Expected number of successes when sampling N times from a binomial distribution, stopping after M successes?

835 Views Asked by At

I'm trying to figure out the equation for the expected number of successes $E(X)$ when sampling from a binomial distribution with success probability $p$. In this sampling scheme, we either sample $N$ times, or until we observe $M$ successes, whichever comes first.

For example, if $N = 10$ and $M = 3$, the results might look like

# Run 1 Run 2 Run 3
1 T (1 success) F F
2 F F T (1 success)
3 T (2 successes) T (1 success) T (2 successes)
4 F F F
5 F F T (3 successes)
6 F F (stop)
7 T (3 successes) T (2 successes)
8 (stop) F
9 F
10 F
Total Successes 3 2 3

I know that if the sampling scheme were only sampling $N$ times, then $E(X) = N p$. Similarly, if the sampling scheme was sampling until $M$ successes, naturally $E(X) = M$. However I'm having difficulty figuring out what the combination of the two stopping criteria would make $E(X)$.

1

There are 1 best solutions below

0
On

If $M \geq N$, then the experiment will never reach $M$ successes before there are $N$ trials, so the expected value would be $N p$. The case where $M < N$ is less trivial.

Assuming $M < N$, you can separate the probabilities in the sum for the expected value $$E(X) = \sum_{k = 0}^M k P(\text{there are $k$ successes})$$ based on whether the experiment reaches $N$ trials or not.

If the experiment reaches $N$ trials, then the probability of $k$ successes is the usual binomial distribution calculation of $$\binom{N}{k}p^k(1 - p)^{N - k}.$$

If the experiment does not reach $N$ trials, then there must have been $M$ successes, and the $M$-th success appears before the $N$-th trial.
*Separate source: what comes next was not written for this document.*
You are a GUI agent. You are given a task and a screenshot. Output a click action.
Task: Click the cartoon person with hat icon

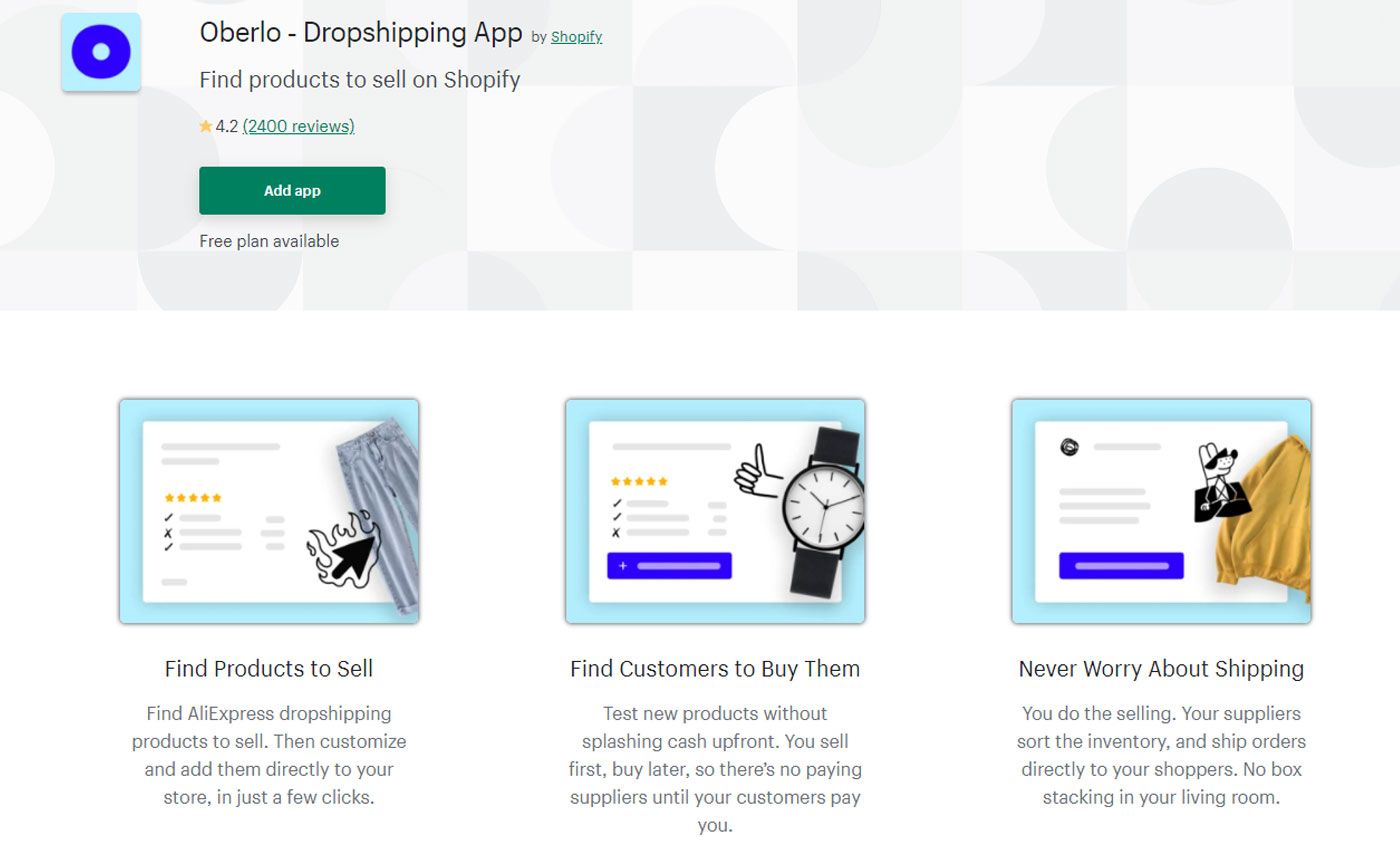pos(1221,482)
Summing these probabilities based on where the $M$-th success appears, we get $$\sum_{k = M}^{N - 1} \binom{k}{M}p^M (1 - p)^{k - M}.$$

We can put these two observations together to express the expected value as $$E(X) = \sum_{k = 0}^M k \binom{N}{k}p^k(1 - p)^{N - k} + M \sum_{k = M}^{N - 1} \binom{k}{M} p^M (1 - p)^{k - M}.$$ The first sum can be rewritten as $$N p \sum_{k = 0}^{M - 1} \binom{N - 1}{k} p^k (1 - p)^{N - k - 1}$$ using the same technique one does to prove that the expected value of the binomial distribution is $N p$; but other than that, there probably isn’t a nicer way to express these partial sums of a binomial expansion.